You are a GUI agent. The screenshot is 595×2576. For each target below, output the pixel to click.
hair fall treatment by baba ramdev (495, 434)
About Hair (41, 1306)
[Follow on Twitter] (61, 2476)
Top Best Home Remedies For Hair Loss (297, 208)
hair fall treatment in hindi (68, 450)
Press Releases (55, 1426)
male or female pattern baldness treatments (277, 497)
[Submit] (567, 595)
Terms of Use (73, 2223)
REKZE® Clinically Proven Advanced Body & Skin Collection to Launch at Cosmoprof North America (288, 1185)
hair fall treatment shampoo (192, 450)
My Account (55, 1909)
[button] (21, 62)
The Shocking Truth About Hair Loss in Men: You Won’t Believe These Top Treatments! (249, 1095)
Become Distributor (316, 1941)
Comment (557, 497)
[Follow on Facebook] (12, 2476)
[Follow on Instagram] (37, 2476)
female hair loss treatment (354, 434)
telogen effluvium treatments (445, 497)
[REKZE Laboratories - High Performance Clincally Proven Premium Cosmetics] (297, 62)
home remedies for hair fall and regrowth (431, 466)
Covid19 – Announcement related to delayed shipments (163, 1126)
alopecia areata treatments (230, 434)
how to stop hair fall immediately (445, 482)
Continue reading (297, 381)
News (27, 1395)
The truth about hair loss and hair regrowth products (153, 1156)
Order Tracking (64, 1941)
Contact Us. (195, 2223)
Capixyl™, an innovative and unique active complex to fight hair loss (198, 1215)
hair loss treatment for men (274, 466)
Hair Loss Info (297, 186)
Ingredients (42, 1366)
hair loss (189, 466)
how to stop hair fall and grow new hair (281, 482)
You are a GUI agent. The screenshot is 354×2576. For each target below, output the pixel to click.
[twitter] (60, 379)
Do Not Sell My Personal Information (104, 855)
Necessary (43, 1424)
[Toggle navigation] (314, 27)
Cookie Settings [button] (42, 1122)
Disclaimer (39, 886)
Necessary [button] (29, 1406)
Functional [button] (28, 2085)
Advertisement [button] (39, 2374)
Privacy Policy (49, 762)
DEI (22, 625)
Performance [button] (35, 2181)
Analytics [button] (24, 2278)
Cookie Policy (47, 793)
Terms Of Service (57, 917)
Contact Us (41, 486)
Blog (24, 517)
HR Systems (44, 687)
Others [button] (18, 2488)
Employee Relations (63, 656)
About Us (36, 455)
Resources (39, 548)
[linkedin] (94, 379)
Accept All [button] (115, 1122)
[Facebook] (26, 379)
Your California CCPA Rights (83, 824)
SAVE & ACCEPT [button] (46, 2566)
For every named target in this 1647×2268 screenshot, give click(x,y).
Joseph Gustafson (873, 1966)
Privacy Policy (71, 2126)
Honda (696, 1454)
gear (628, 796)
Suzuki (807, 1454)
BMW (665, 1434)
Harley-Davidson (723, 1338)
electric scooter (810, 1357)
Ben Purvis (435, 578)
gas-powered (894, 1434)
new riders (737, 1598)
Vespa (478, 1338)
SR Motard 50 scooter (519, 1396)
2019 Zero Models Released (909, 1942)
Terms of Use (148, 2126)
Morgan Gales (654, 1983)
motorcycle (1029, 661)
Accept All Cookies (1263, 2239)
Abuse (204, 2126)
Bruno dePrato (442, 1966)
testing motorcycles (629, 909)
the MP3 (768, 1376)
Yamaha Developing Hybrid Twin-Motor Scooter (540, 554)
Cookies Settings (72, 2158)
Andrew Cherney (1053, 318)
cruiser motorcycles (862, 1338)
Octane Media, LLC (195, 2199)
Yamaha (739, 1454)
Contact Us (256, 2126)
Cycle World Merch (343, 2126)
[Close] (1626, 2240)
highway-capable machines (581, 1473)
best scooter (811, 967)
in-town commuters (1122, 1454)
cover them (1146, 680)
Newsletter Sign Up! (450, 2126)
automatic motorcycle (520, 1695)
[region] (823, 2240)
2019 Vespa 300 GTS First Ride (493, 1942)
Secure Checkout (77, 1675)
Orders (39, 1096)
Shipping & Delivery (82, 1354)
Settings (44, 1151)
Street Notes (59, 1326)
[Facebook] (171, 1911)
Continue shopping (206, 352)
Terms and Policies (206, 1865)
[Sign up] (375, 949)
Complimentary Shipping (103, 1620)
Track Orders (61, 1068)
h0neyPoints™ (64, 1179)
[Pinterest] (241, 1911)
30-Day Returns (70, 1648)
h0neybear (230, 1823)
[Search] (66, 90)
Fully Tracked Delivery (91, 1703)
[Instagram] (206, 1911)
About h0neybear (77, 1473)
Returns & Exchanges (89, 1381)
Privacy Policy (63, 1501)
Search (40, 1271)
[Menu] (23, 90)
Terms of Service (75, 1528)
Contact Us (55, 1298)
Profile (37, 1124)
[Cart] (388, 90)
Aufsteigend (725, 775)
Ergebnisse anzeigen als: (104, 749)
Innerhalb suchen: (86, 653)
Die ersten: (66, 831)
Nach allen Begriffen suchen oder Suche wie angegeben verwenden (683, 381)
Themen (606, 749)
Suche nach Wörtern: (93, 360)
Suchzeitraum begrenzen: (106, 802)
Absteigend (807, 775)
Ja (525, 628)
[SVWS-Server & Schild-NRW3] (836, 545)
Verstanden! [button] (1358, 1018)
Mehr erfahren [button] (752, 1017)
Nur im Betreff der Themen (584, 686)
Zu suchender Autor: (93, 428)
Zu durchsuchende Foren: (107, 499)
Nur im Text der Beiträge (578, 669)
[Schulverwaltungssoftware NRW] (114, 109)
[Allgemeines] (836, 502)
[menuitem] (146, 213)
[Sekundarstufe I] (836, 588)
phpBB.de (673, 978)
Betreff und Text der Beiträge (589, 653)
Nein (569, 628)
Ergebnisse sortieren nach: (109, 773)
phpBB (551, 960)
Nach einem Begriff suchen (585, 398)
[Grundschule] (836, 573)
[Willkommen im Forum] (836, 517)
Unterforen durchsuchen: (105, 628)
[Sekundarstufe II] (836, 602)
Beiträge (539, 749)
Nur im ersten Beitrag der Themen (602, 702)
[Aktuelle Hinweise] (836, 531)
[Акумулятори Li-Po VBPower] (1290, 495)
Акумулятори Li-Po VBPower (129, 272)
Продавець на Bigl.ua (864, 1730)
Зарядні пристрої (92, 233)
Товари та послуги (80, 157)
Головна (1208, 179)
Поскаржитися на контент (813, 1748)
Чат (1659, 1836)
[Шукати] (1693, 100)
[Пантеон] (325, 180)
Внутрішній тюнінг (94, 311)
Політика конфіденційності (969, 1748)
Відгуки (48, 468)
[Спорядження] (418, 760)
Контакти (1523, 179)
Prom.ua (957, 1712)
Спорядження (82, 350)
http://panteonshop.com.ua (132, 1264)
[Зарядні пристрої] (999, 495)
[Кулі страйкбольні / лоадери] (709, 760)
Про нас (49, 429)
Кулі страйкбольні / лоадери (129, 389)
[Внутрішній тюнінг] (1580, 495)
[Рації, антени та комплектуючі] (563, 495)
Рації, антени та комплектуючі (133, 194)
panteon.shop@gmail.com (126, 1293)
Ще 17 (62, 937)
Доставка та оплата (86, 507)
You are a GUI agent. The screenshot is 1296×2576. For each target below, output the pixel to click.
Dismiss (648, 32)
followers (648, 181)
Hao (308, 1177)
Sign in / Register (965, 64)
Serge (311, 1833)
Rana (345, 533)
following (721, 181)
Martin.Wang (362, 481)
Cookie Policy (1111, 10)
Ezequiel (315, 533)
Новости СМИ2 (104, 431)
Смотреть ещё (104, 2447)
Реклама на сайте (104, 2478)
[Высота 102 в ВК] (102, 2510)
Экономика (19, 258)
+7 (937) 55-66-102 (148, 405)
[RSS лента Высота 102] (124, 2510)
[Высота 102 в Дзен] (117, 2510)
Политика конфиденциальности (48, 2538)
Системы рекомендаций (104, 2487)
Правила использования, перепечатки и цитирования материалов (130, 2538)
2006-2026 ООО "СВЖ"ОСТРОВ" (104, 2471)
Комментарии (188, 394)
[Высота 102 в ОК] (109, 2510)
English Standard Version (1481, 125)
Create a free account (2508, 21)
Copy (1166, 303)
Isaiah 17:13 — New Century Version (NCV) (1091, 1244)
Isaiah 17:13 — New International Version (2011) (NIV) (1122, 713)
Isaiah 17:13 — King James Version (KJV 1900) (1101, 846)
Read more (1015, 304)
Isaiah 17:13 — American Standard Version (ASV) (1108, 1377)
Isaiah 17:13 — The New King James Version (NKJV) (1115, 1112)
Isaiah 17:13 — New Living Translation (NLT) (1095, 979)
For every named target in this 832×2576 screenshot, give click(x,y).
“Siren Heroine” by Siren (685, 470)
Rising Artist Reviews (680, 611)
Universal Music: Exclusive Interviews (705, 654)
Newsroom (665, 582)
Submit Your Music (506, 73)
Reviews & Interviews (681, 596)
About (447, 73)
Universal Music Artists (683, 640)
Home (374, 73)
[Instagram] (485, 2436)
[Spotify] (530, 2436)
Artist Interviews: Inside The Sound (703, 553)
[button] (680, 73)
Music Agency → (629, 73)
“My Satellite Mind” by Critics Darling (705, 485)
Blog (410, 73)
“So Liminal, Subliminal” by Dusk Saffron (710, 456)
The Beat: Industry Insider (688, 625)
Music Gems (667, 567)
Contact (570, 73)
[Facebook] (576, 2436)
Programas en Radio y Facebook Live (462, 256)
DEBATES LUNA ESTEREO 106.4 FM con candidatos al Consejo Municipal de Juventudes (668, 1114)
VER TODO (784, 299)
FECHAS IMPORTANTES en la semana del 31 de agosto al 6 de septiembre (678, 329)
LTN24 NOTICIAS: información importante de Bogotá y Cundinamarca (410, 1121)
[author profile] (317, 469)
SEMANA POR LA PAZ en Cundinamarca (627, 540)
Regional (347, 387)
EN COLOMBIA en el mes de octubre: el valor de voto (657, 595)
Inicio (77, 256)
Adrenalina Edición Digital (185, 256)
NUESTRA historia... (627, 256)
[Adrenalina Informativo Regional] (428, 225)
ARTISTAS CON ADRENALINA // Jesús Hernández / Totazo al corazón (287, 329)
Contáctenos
........
### What is needed
Starting from the data above, filter for lines with "every" and copy each one.

### Task response
For every named target in this 1647×2268 screenshot, give click(x,y).
For every named target in this 832×2576 screenshot, give click(x,y).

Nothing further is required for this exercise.